> [Pixel coordinate grounding data]:
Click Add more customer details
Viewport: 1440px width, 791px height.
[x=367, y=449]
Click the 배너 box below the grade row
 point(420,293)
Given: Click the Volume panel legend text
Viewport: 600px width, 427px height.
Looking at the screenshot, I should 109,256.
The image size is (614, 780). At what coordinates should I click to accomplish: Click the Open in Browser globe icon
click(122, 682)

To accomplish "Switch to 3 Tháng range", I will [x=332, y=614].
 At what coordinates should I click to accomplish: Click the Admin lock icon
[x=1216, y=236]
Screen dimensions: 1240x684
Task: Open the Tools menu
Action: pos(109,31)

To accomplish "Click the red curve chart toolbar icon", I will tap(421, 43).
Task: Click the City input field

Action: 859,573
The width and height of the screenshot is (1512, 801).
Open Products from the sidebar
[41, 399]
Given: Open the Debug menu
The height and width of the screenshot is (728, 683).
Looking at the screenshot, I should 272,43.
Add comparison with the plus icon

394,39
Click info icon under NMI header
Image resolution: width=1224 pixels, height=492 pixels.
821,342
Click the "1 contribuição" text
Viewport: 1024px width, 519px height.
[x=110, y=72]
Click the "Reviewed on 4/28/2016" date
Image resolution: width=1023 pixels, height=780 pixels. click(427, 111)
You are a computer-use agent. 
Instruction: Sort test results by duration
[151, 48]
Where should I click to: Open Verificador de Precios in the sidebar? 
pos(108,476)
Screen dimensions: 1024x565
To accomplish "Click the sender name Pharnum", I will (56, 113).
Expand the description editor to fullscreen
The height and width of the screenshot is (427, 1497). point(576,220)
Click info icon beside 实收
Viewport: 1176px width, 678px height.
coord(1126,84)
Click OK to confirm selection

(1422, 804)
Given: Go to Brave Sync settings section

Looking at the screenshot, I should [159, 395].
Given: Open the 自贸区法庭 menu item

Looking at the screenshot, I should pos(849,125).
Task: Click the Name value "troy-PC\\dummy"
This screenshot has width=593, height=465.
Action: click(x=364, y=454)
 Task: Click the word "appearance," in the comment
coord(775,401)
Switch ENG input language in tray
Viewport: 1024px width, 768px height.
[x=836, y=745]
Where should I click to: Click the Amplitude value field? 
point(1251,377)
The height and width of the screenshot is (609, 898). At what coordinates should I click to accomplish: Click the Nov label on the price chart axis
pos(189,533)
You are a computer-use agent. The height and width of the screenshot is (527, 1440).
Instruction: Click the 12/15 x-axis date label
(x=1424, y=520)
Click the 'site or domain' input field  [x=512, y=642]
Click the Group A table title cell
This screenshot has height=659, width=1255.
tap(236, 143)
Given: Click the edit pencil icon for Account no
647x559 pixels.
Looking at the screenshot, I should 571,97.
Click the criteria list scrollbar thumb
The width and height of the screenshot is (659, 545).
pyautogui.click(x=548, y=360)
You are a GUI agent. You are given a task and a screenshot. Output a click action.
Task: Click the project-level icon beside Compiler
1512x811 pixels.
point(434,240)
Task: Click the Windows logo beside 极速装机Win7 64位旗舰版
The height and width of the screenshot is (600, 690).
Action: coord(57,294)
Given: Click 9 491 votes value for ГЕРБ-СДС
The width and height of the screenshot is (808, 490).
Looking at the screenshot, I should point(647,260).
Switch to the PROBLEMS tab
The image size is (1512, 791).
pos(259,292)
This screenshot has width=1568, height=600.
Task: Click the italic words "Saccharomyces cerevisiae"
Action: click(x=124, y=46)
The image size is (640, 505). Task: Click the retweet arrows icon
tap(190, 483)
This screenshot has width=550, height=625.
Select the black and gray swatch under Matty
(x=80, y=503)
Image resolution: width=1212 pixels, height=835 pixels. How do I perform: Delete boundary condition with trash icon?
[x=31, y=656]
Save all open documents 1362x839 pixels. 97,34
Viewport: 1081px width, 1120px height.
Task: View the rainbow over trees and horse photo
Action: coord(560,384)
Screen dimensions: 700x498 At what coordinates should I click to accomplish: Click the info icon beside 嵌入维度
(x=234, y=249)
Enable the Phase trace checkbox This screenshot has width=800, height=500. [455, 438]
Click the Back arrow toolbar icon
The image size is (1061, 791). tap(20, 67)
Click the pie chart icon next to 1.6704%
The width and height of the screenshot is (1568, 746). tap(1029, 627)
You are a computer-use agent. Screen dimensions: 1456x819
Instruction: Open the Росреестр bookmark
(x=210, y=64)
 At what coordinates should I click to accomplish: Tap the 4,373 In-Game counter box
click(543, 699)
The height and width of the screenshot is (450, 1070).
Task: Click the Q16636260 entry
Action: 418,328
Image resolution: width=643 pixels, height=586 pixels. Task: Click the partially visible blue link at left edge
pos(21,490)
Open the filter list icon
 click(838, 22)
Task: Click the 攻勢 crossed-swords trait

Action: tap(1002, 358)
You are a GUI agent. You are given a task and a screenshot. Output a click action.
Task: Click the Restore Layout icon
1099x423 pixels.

> [Problem statement]:
Keeping each line exactly as it is, retype all of the data.

> [Response below]:
Click Add more customer details
Viewport: 1440px width, 791px height.
[x=367, y=449]
Click the 배너 box below the grade row
 point(420,293)
Given: Click the Volume panel legend text
Viewport: 600px width, 427px height.
Looking at the screenshot, I should 109,256.
The image size is (614, 780). At what coordinates should I click to accomplish: Click the Open in Browser globe icon
click(122, 682)

To accomplish "Switch to 3 Tháng range", I will [x=332, y=614].
 At what coordinates should I click to accomplish: Click the Admin lock icon
[x=1216, y=236]
Screen dimensions: 1240x684
Task: Open the Tools menu
Action: pos(109,31)

To accomplish "Click the red curve chart toolbar icon", I will tap(421, 43).
Task: Click the City input field

Action: 859,573
The width and height of the screenshot is (1512, 801).
Open Products from the sidebar
[41, 399]
Given: Open the Debug menu
The height and width of the screenshot is (728, 683).
Looking at the screenshot, I should 272,43.
Add comparison with the plus icon

394,39
Click info icon under NMI header
Image resolution: width=1224 pixels, height=492 pixels.
821,342
Click the "1 contribuição" text
Viewport: 1024px width, 519px height.
[x=110, y=72]
Click the "Reviewed on 4/28/2016" date
Image resolution: width=1023 pixels, height=780 pixels. click(427, 111)
You are a computer-use agent. 
Instruction: Sort test results by duration
[151, 48]
Where should I click to: Open Verificador de Precios in the sidebar? 
pos(108,476)
Screen dimensions: 1024x565
To accomplish "Click the sender name Pharnum", I will (56, 113).
Expand the description editor to fullscreen
The height and width of the screenshot is (427, 1497). point(576,220)
Click info icon beside 实收
Viewport: 1176px width, 678px height.
coord(1126,84)
Click OK to confirm selection

(1422, 804)
Given: Go to Brave Sync settings section

Looking at the screenshot, I should [159, 395].
Given: Open the 自贸区法庭 menu item

Looking at the screenshot, I should pos(849,125).
Task: Click the Name value "troy-PC\\dummy"
This screenshot has width=593, height=465.
Action: click(x=364, y=454)
 Task: Click the word "appearance," in the comment
coord(775,401)
Switch ENG input language in tray
Viewport: 1024px width, 768px height.
[x=836, y=745]
Where should I click to: Click the Amplitude value field? 
point(1251,377)
The height and width of the screenshot is (609, 898). At what coordinates should I click to accomplish: Click the Nov label on the price chart axis
pos(189,533)
You are a computer-use agent. The height and width of the screenshot is (527, 1440).
Instruction: Click the 12/15 x-axis date label
(x=1424, y=520)
Click the 'site or domain' input field  [x=512, y=642]
Click the Group A table title cell
This screenshot has height=659, width=1255.
tap(236, 143)
Given: Click the edit pencil icon for Account no
647x559 pixels.
Looking at the screenshot, I should 571,97.
Click the criteria list scrollbar thumb
The width and height of the screenshot is (659, 545).
pyautogui.click(x=548, y=360)
You are a GUI agent. You are given a task and a screenshot. Output a click action.
Task: Click the project-level icon beside Compiler
1512x811 pixels.
point(434,240)
Task: Click the Windows logo beside 极速装机Win7 64位旗舰版
The height and width of the screenshot is (600, 690).
Action: coord(57,294)
Given: Click 9 491 votes value for ГЕРБ-СДС
The width and height of the screenshot is (808, 490).
Looking at the screenshot, I should point(647,260).
Switch to the PROBLEMS tab
The image size is (1512, 791).
pos(259,292)
This screenshot has width=1568, height=600.
Task: Click the italic words "Saccharomyces cerevisiae"
Action: click(x=124, y=46)
The image size is (640, 505). Task: Click the retweet arrows icon
tap(190, 483)
This screenshot has width=550, height=625.
Select the black and gray swatch under Matty
(x=80, y=503)
Image resolution: width=1212 pixels, height=835 pixels. How do I perform: Delete boundary condition with trash icon?
[x=31, y=656]
Save all open documents 1362x839 pixels. 97,34
Viewport: 1081px width, 1120px height.
Task: View the rainbow over trees and horse photo
Action: coord(560,384)
Screen dimensions: 700x498 At what coordinates should I click to accomplish: Click the info icon beside 嵌入维度
(x=234, y=249)
Enable the Phase trace checkbox This screenshot has width=800, height=500. [455, 438]
Click the Back arrow toolbar icon
The image size is (1061, 791). tap(20, 67)
Click the pie chart icon next to 1.6704%
The width and height of the screenshot is (1568, 746). tap(1029, 627)
You are a computer-use agent. Screen dimensions: 1456x819
Instruction: Open the Росреестр bookmark
(x=210, y=64)
 At what coordinates should I click to accomplish: Tap the 4,373 In-Game counter box
click(543, 699)
The height and width of the screenshot is (450, 1070).
Task: Click the Q16636260 entry
Action: 418,328
Image resolution: width=643 pixels, height=586 pixels. Task: Click the partially visible blue link at left edge
pos(21,490)
Open the filter list icon
 click(838, 22)
Task: Click the 攻勢 crossed-swords trait

Action: tap(1002, 358)
You are a GUI agent. You are given a task and a screenshot. Output a click action.
Task: Click the Restore Layout icon
1099x423 pixels.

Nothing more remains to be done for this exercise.